**Instructions for the task**
Retype the material word for word, from its first line through the line that contains "tap(353, 70)". Leave the pictures out.

## START Source material

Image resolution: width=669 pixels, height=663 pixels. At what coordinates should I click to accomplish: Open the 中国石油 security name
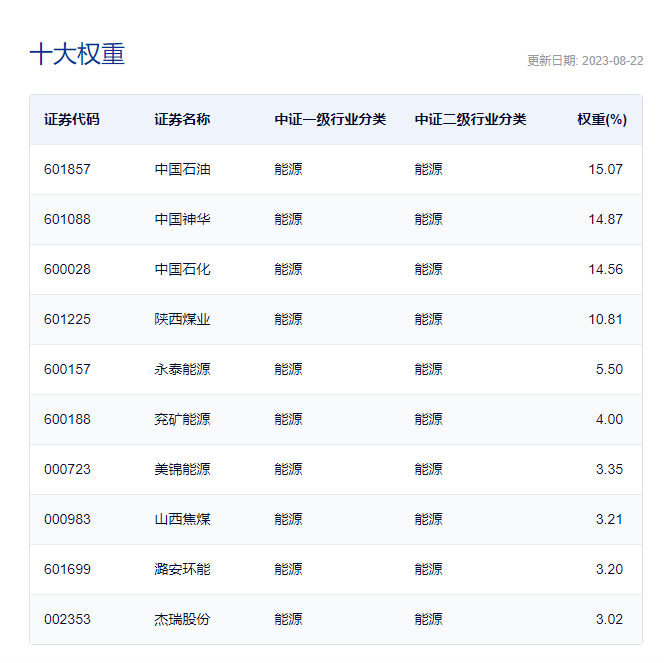pos(182,169)
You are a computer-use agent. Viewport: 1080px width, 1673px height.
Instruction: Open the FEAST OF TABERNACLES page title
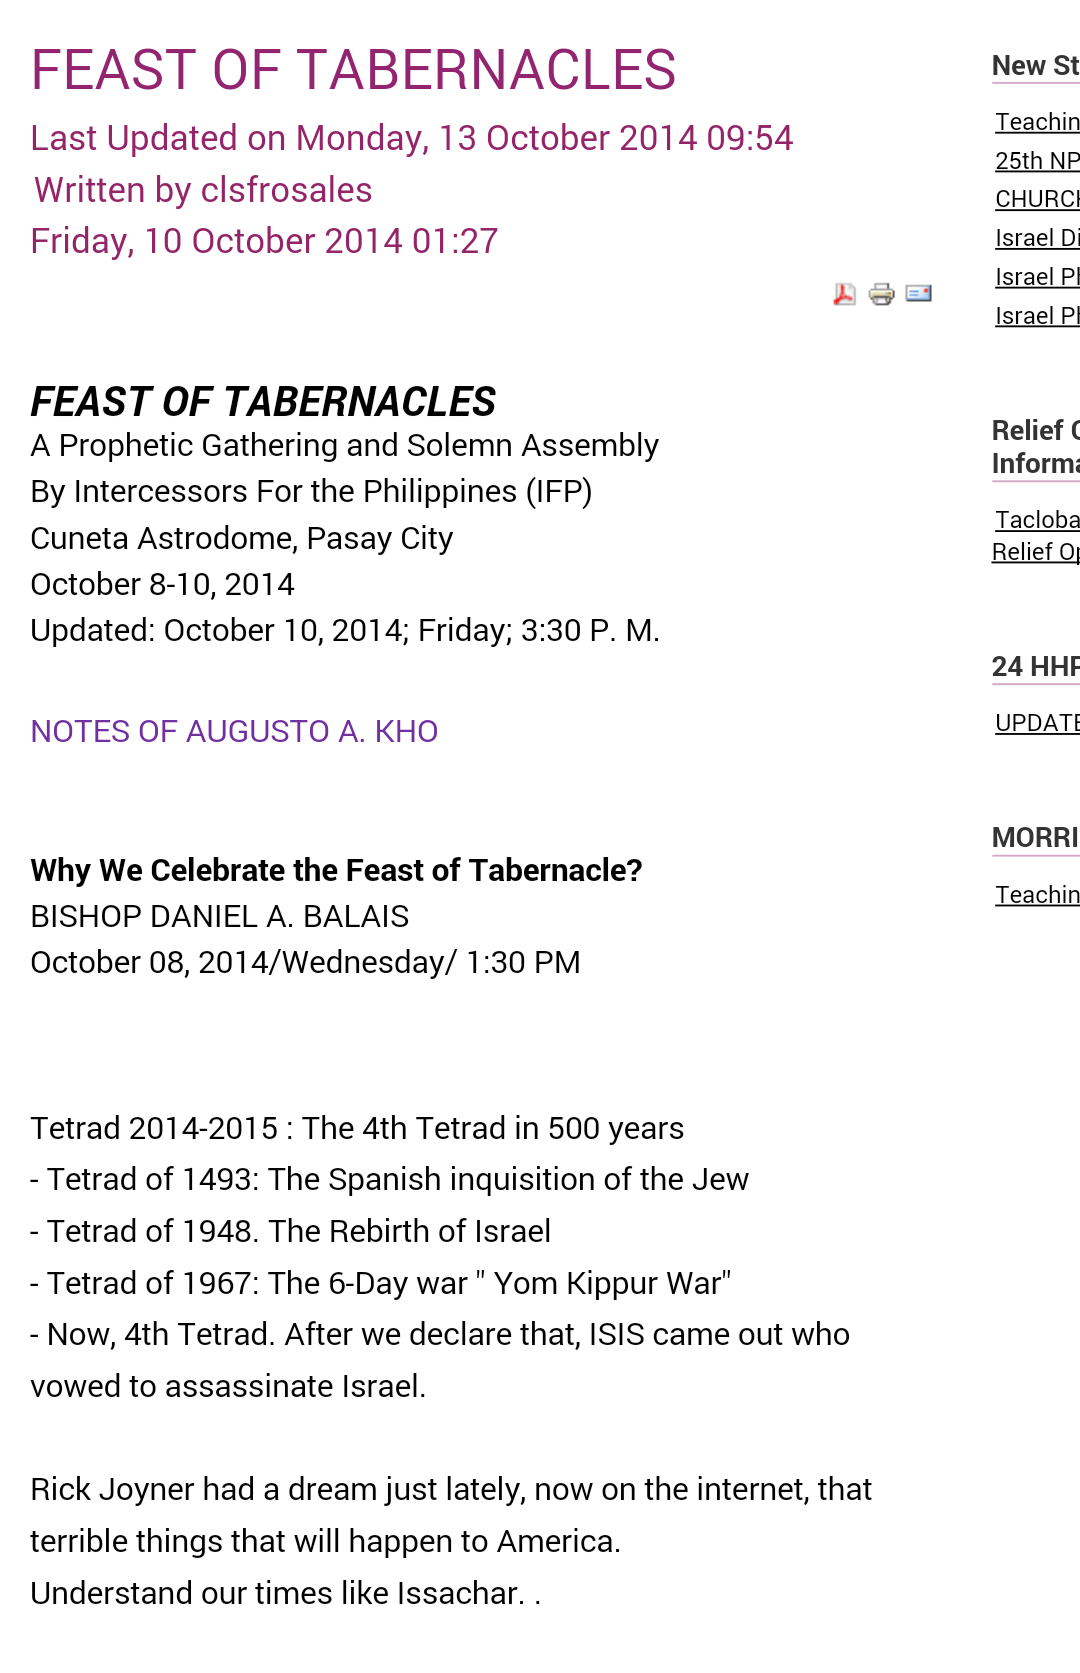tap(353, 70)
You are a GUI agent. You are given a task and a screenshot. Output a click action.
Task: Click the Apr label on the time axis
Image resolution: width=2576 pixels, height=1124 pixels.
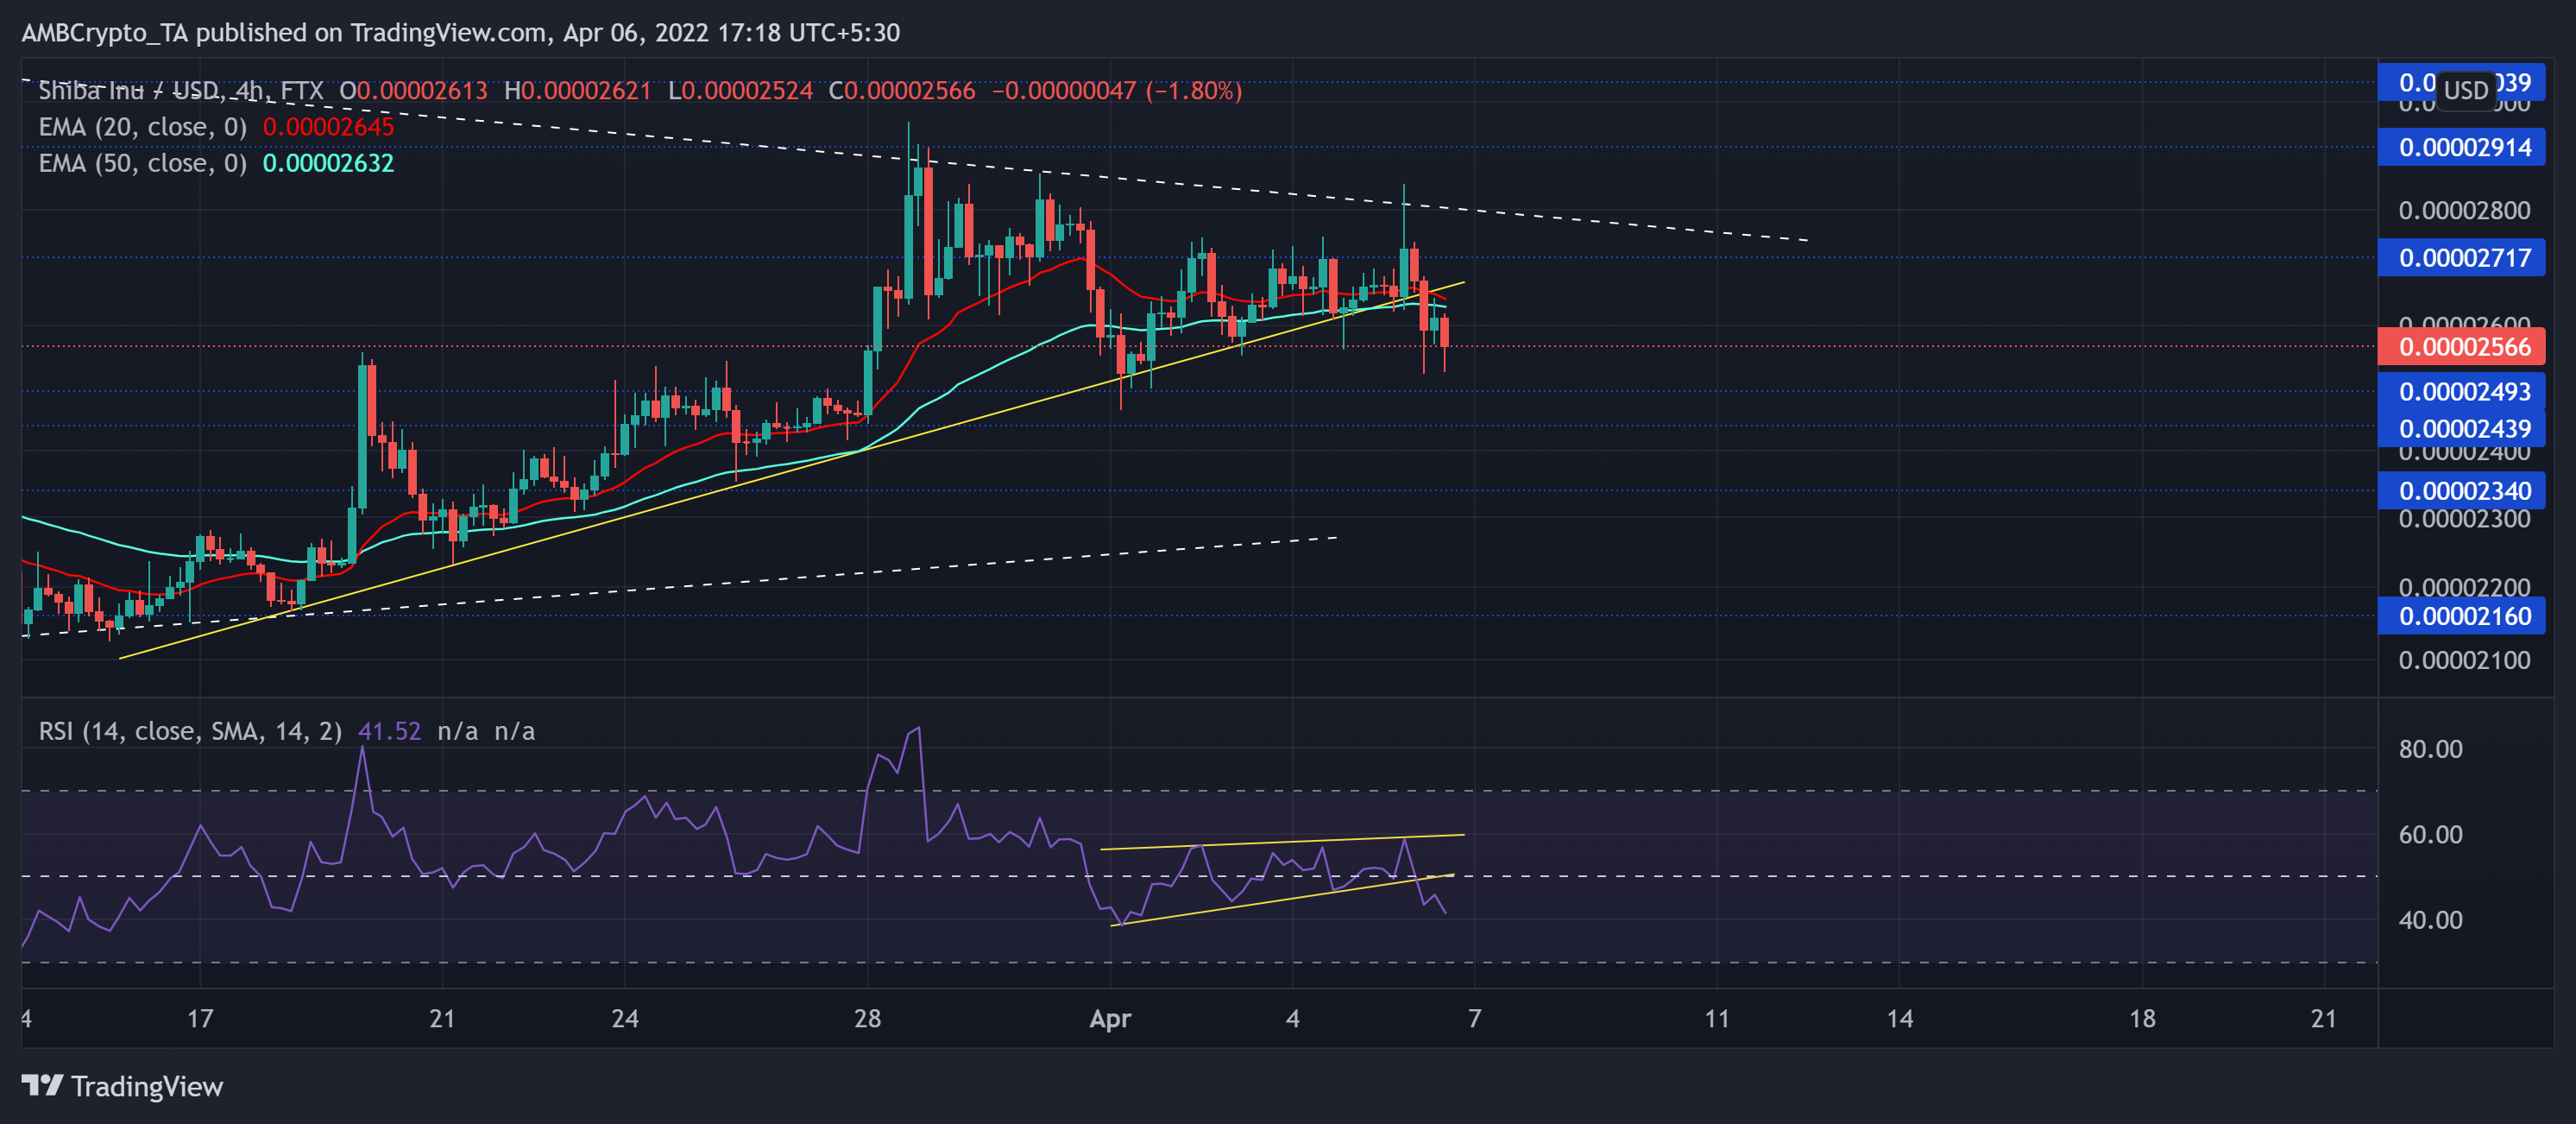click(1111, 1020)
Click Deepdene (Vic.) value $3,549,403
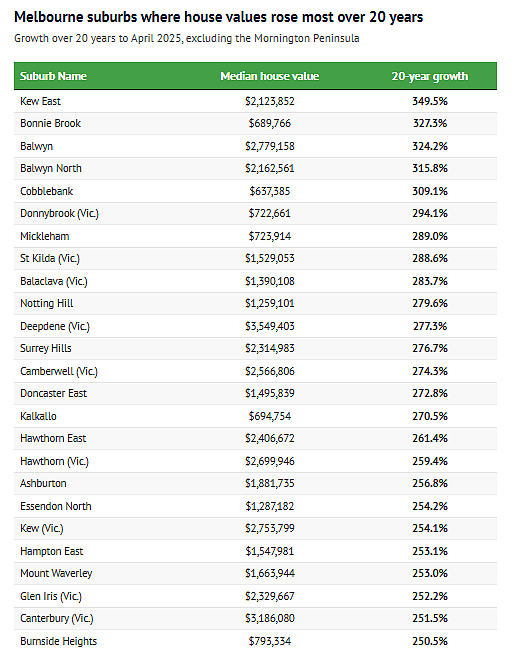Screen dimensions: 517x660 click(x=270, y=326)
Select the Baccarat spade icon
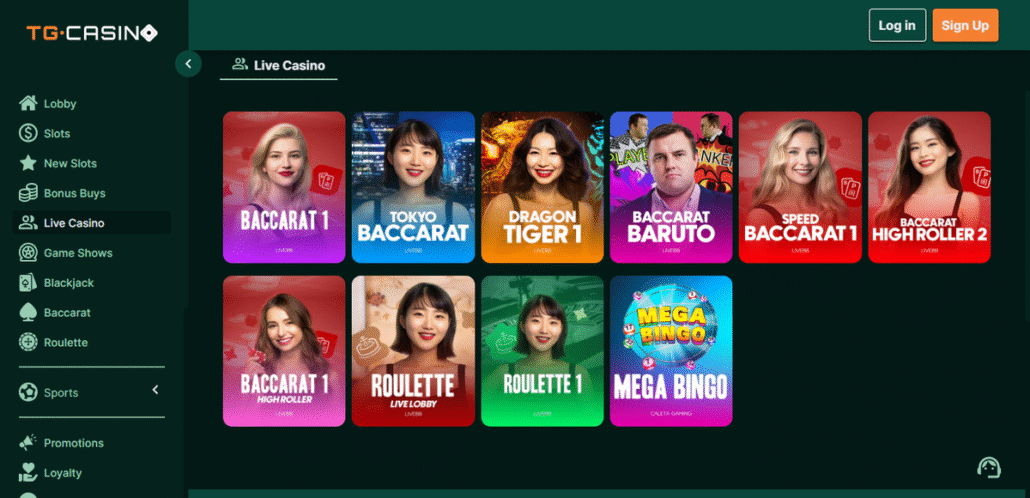Viewport: 1030px width, 498px height. tap(28, 313)
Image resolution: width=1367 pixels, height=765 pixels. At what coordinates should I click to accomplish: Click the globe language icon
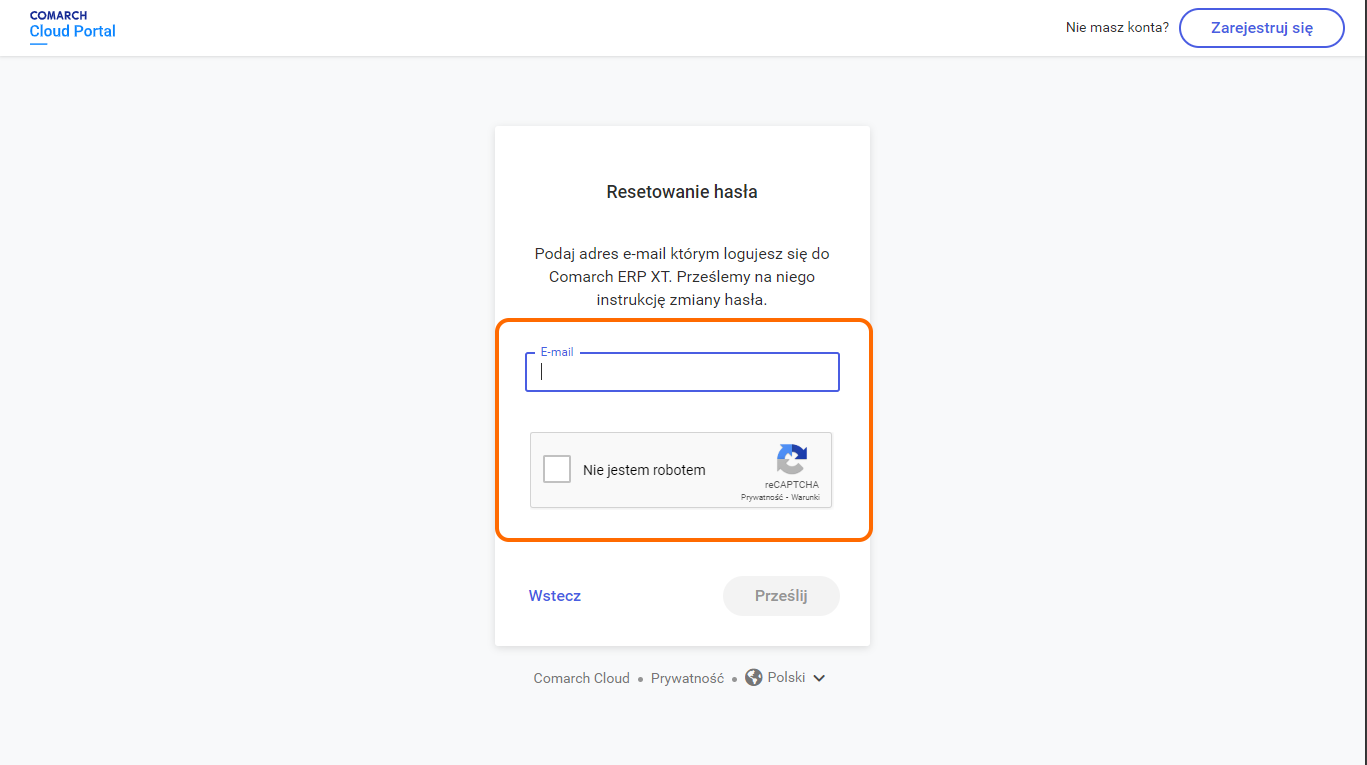(754, 678)
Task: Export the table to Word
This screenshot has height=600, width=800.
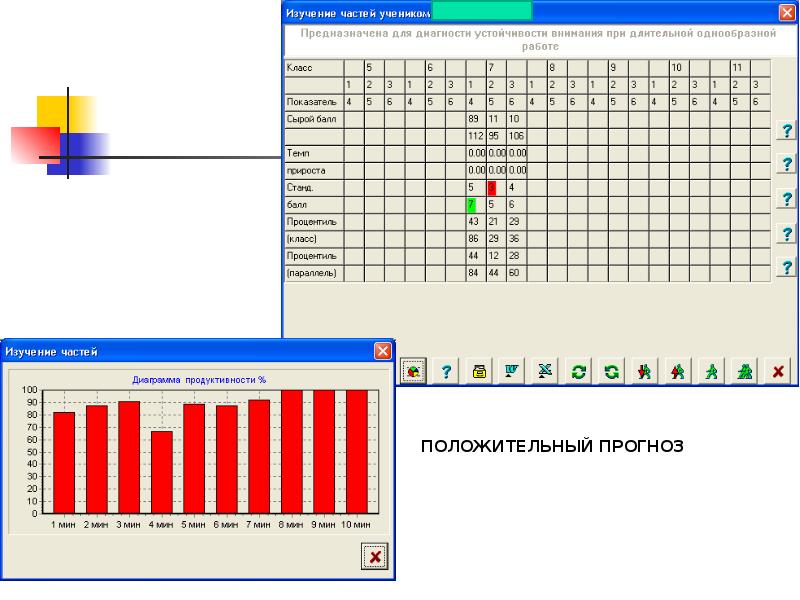Action: [x=512, y=371]
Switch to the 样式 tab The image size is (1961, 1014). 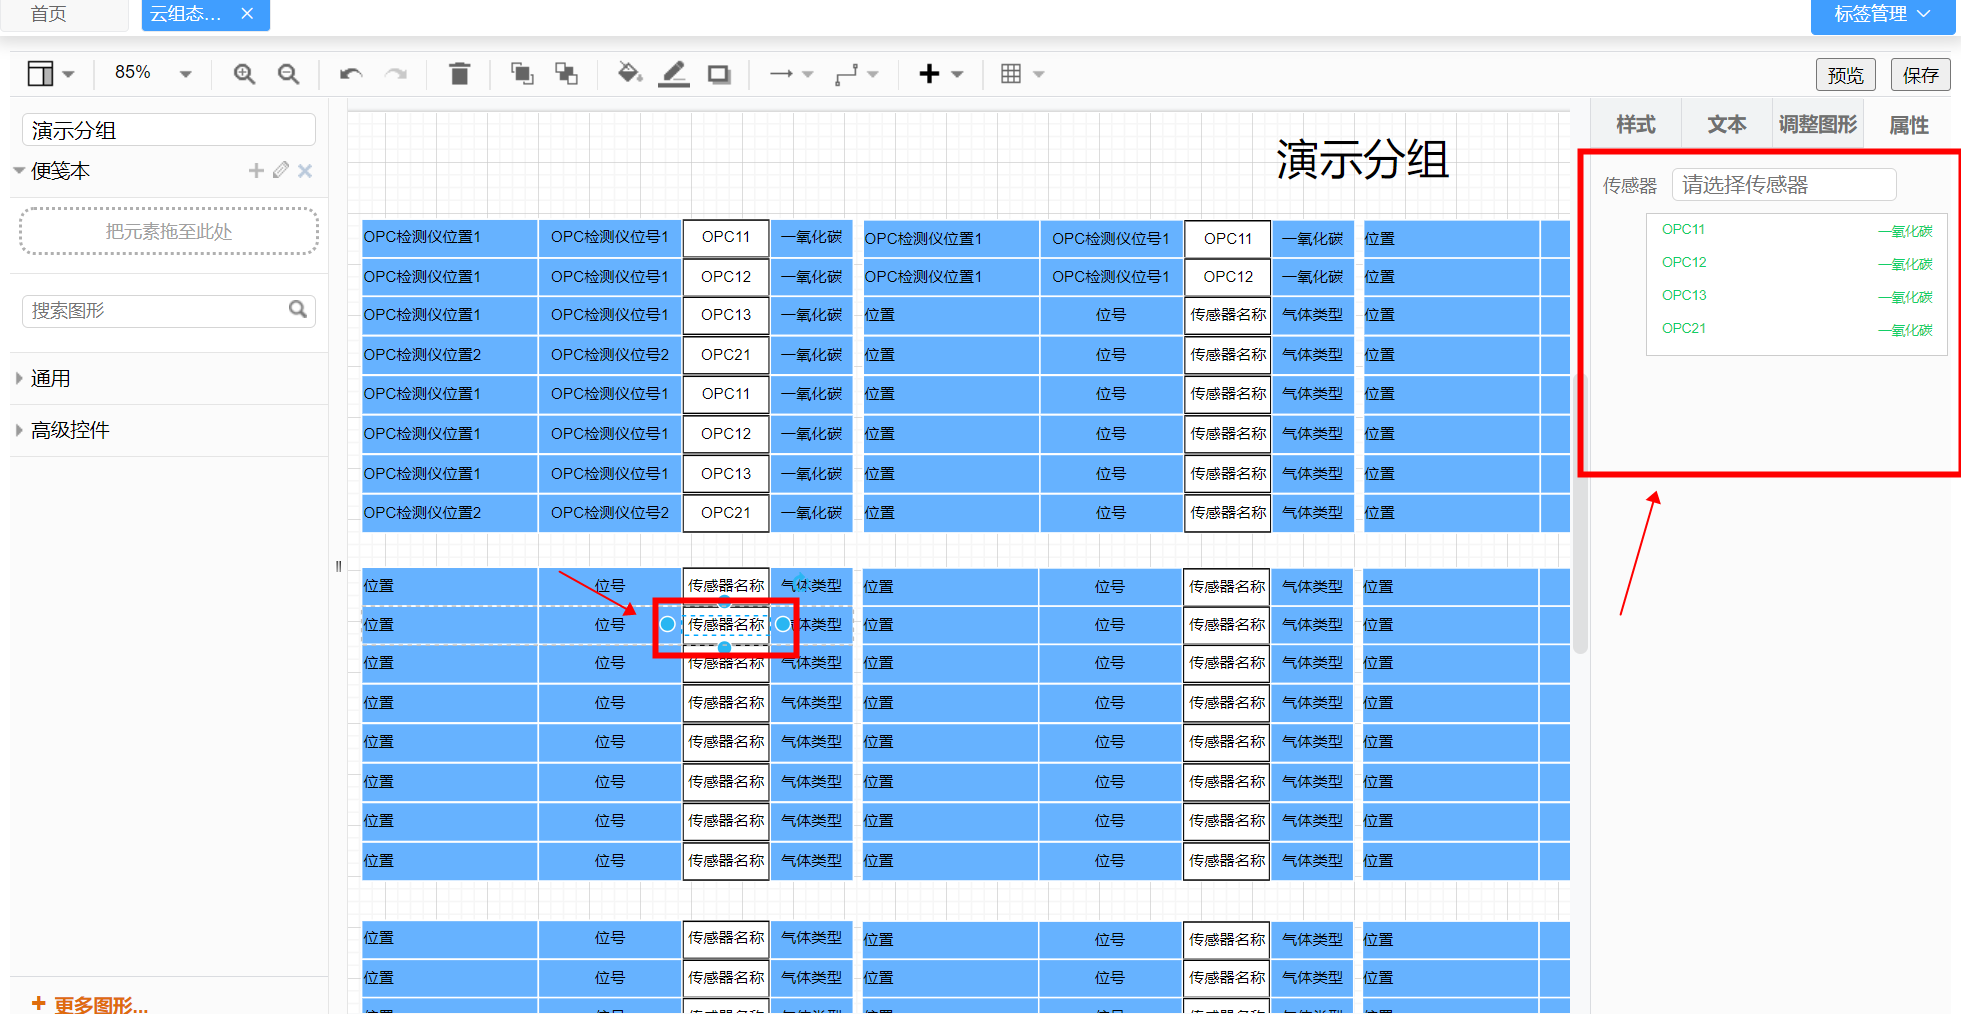[1635, 125]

## END Source material

**Written answer**
Image resolution: width=669 pixels, height=663 pixels. At what coordinates should I click to accomplish: Open the 中国石油 security name
pos(182,169)
You are a computer-use agent. Viewport: 1080px width, 1673px height.
Instruction: Open the FEAST OF TABERNACLES page title
tap(353, 70)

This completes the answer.